К тому же русские в Сибири волей-неволей жили тайгой, а охота, рыбная ловля и собирательство сближали их с местными жителями, заставляли перенимать черты местного мировоззрения. Мало того, что русские лешие и водяные становились неуловимо (а то и неотличимо) похожи на местных божков, так в сознании русских людей все сильнее смешивались представления о разных силах и их проявлениях.

Вот и в этой балахтонской истории священник выступает не как служитель христианского бога, а скорее как шаман, своим заклятием препятствующий забрать клад. И воля бога непостижимым образом оказывается причиной гибели людей (что совсем уж невероятно), да еще гибели ритуальной, в форме какого-то зловещего жертвоприношения.

На сведущего в этих делах человека самое плохое впечатление производит как раз близость происходящего к языческим, даже к сатанинским проявлениям. И то, что жители Балахтона выступают здесь как коллективный ответчик за нарушение заклятия. Валентина Сергеевна ведь никак не пострадала — ни она сама, ни ее близкие.

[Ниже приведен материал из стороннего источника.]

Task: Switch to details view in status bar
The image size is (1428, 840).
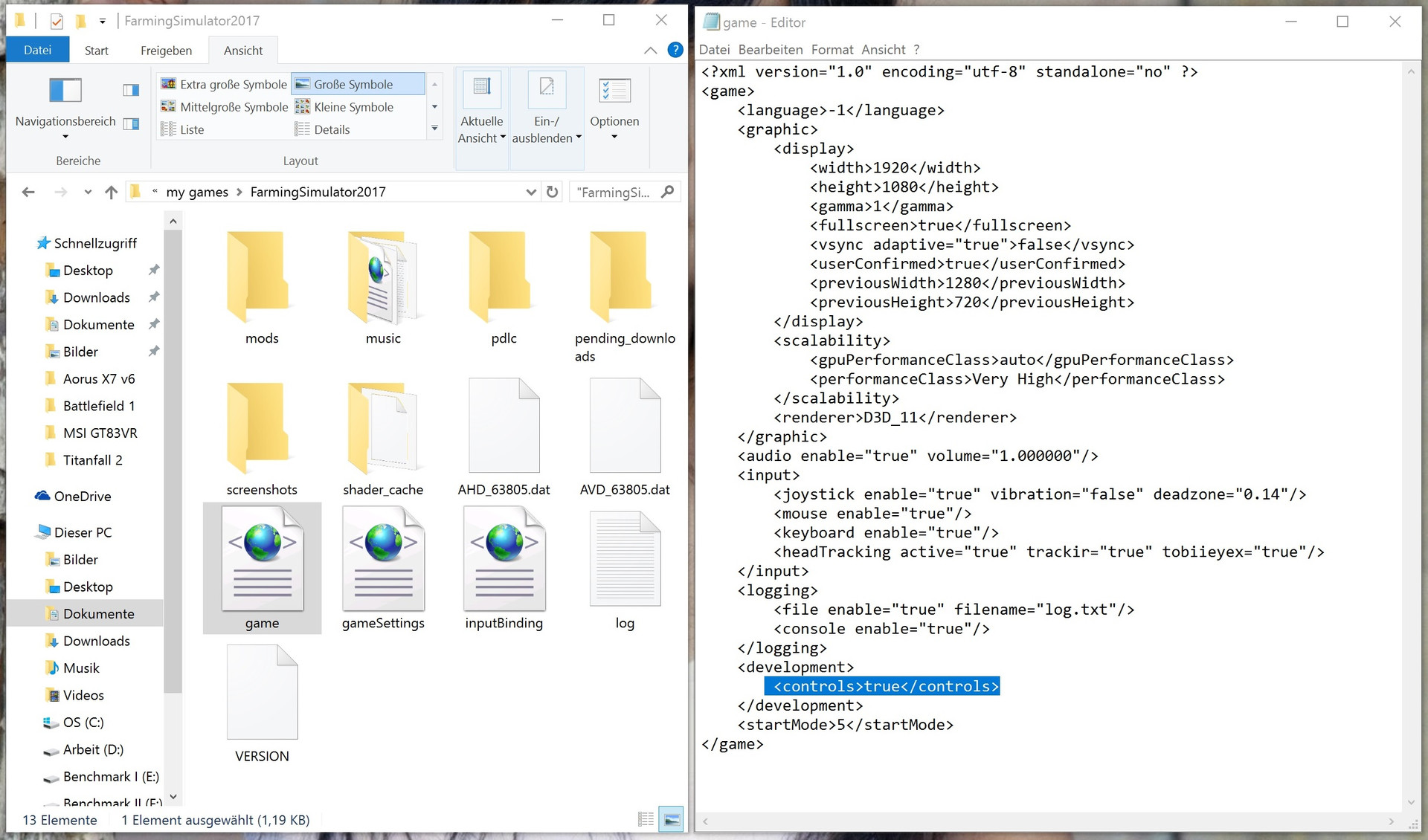Action: [646, 819]
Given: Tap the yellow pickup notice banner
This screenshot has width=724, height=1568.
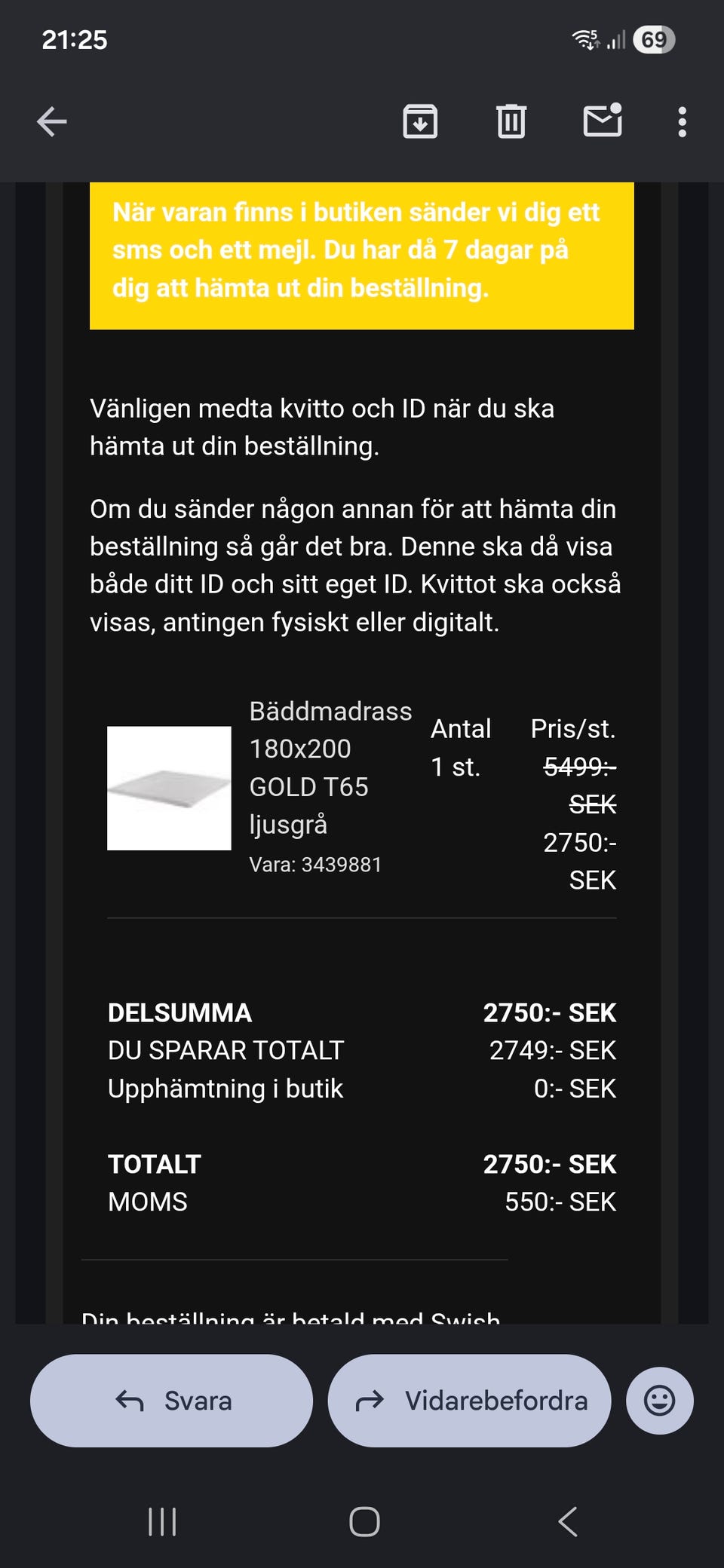Looking at the screenshot, I should pos(362,256).

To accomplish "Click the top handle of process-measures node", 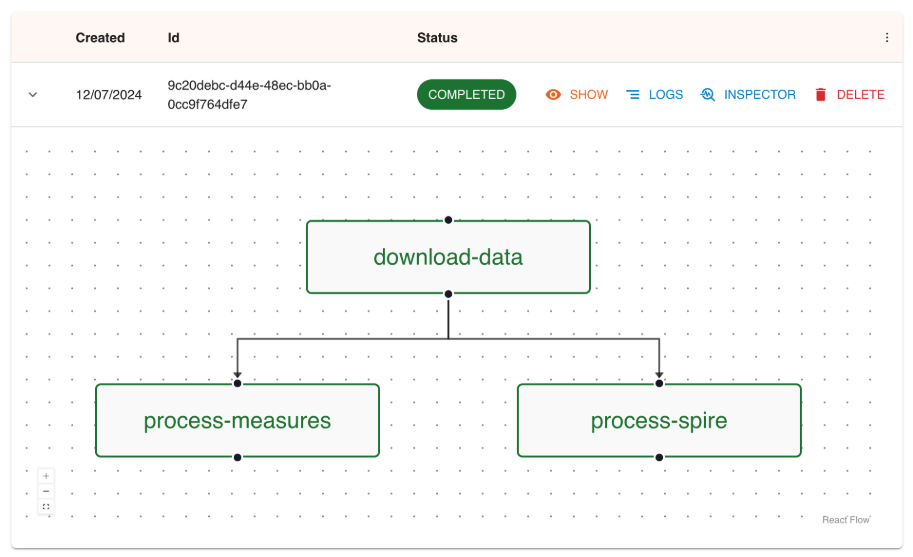I will [x=237, y=384].
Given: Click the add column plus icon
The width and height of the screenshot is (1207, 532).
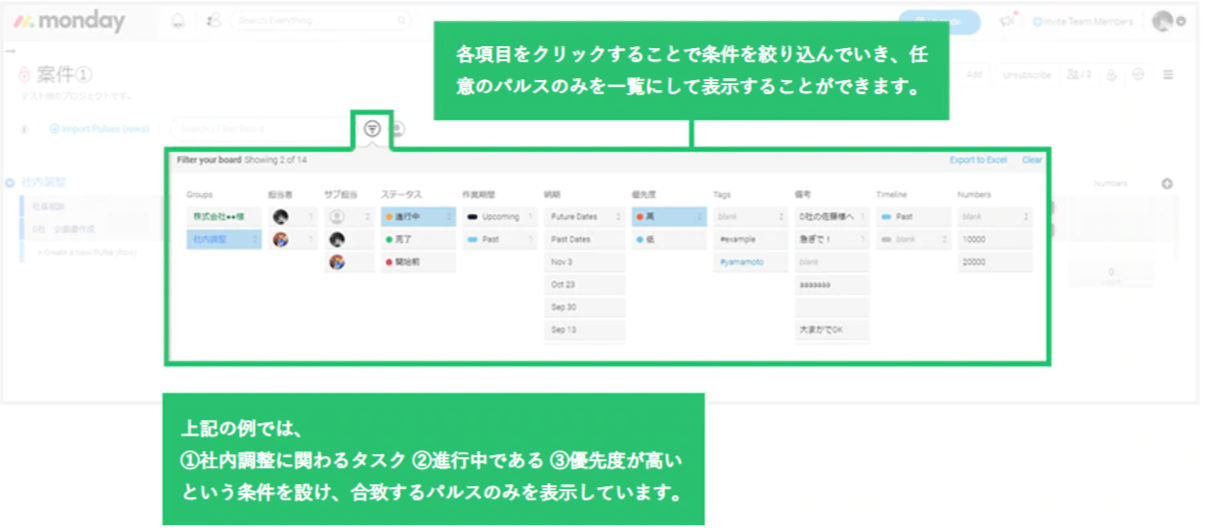Looking at the screenshot, I should [1166, 184].
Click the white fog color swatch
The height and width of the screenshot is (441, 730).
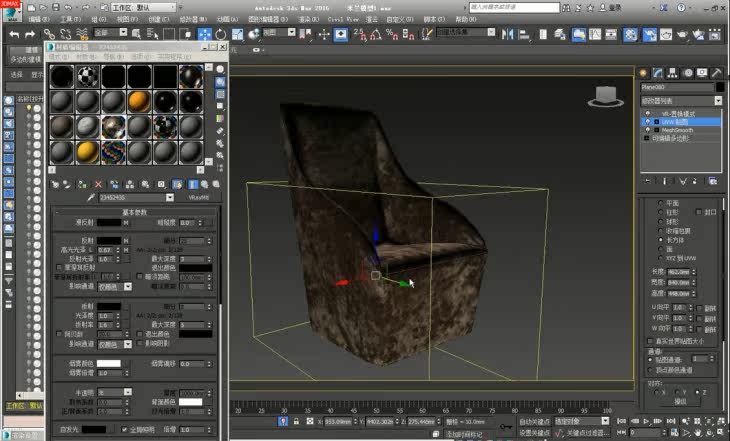tap(107, 363)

А жители Балахтона пострадали, и по совершенно явной схеме: в течение года некая сила провела круг вокруг развалин церкви, взяла у балахтонцев их имущество и жизни, а потом оросила человеческой кровью и человеческим мозгом место, где совершилось нарушение заклятия. И сами эти события, и принцип коллективной ответственности — это не христианство! И не что-то вообще, имеющее прямое отношение к христианству. Это в Ветхом завете есть много примеров, как страшный иудейский Яхве карает многих за преступление одного и совершает человеческие жертвоприношения в духе балахтонского.

Если даже высшая сила разгневалась на неправильное использование клада (действительно, кто сказал что его надо выставить в музее, а не вернуть церкви?), высшая сила не могла вести себя таким образом.

Но это так, уже анализ происшедшего.